Brigadier-General Gerald Frederic Trotter, (21 July 1871 – 14 June 1945) was a British Army officer and courtier.

==Biography==
Trotter was the son of Major-General Sir Henry Trotter and Hon. Eva Gifford, daughter of Robert Gifford, 2nd Baron Gifford. His younger brother was the army officer, Edward Henry Trotter. Trotter was educated at HMS Britannia, but commissioned into the Royal Scots and transferred to the Grenadier Guards in June 1892. He was promoted to lieutenant on 3 March 1897, and to captain (supernumerary) on 18 November 1899.

He first saw active service in the Second Boer War in South Africa. In March 1900 he was badly wounded when a small foraging party, mainly of officers, including Colonels Crabbe and Codrington, was ambushed at Karee Siding; one man was killed. This episode was generally regarded as "plucky" but widely reported round the world as an example of the "over-confidence and recklessness" (in the words of the New York Tribune) of British officers. Trotter′s arm was amputated after the incident, but despite his incapacity, he returned to the war and was mentioned in despatches in September 1901. That same month he was created a Companion of the Distinguished Service Order (DSO). On 3 June 1901 he was appointed a superintendent of gymnasia.

Following the end of the war in May 1902, Trotter received a regular commission as a captain in his regiment in July 1902, and returned to the United Kingdom on board the SS Lake Michigan with a large contingent of men from the guards regiments in October 1902.

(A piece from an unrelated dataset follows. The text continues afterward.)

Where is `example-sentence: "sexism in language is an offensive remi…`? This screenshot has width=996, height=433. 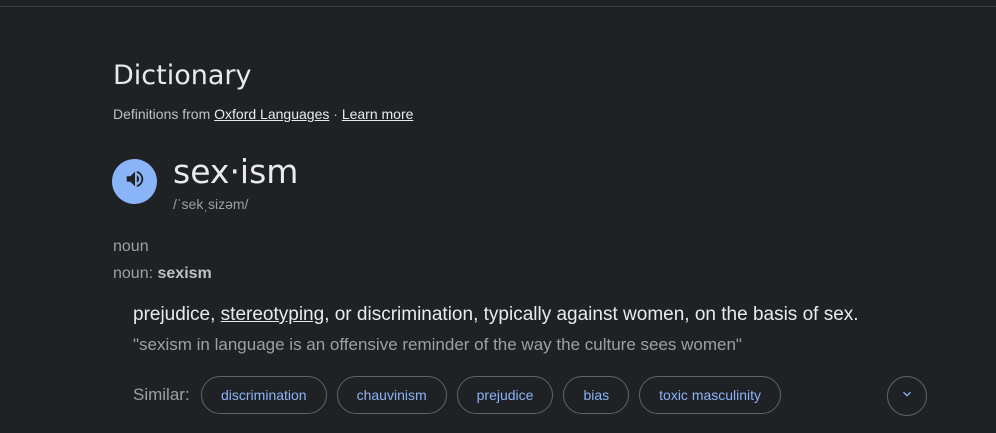 example-sentence: "sexism in language is an offensive remi… is located at coordinates (438, 344).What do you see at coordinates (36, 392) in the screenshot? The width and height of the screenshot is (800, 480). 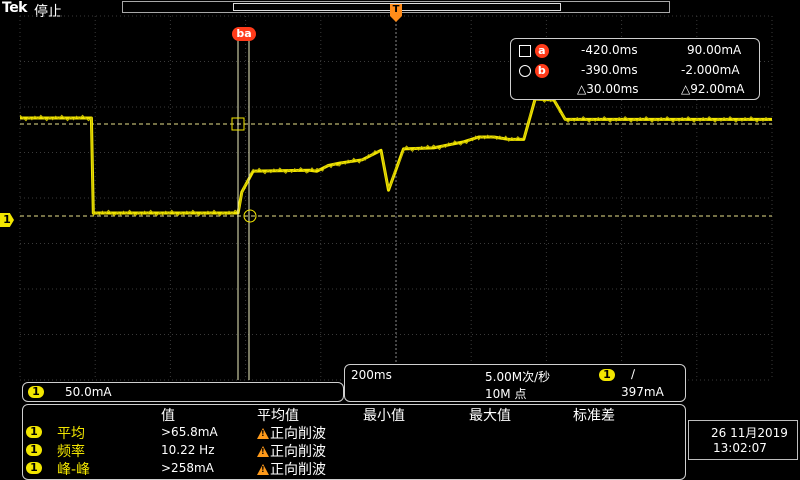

Trotter was made Member of the Royal Victorian Order (MVO) in 1906, was promoted to major on 8 August 1907 and retired from the regular army on 27 July 1912, joining the Reserve of Officers of the Grenadier Guards.

He rejoined the regiment following the outbreak of the First World War in 1914, and served with the 1st Battalion, Grenadier Guards in France from 1914 until 1916. In 1915, he was appointed temporary lieutenant colonel in command of the 1st Battalion until 17 March 1916, when he was promoted to brigadier general in command of 27th Brigade. His command of the brigade was brief, as he was injured on 2 May. He was then appointed to command 51st Brigade on 6 July 1916, which appointment he held until June 1917. In October 1917, he was appointed brigadier general on the general staff to command the British Military Mission (Training) to the US. Trotter was mentioned in dispatches in January and June 1916 and was created a Companion of the Order of St Michael and St George (CMG) in 1916. He was further mentioned in dispatches in January and June 1917, and was made Companion of the Order of the Bath in 1917. On 19 December 1918, he was given the honorary rank of brigadier general. He was awarded the Distinguished Service Medal by the US government in 1919.

Trotter served as Gentleman Usher to George V between 1919 and in 1936, Groom-in-Waiting in 1920 and Extra Equerry to the Prince of Wales in 1925. He was made Commander of the Royal Victorian Order in the 1926 Birthday Honours.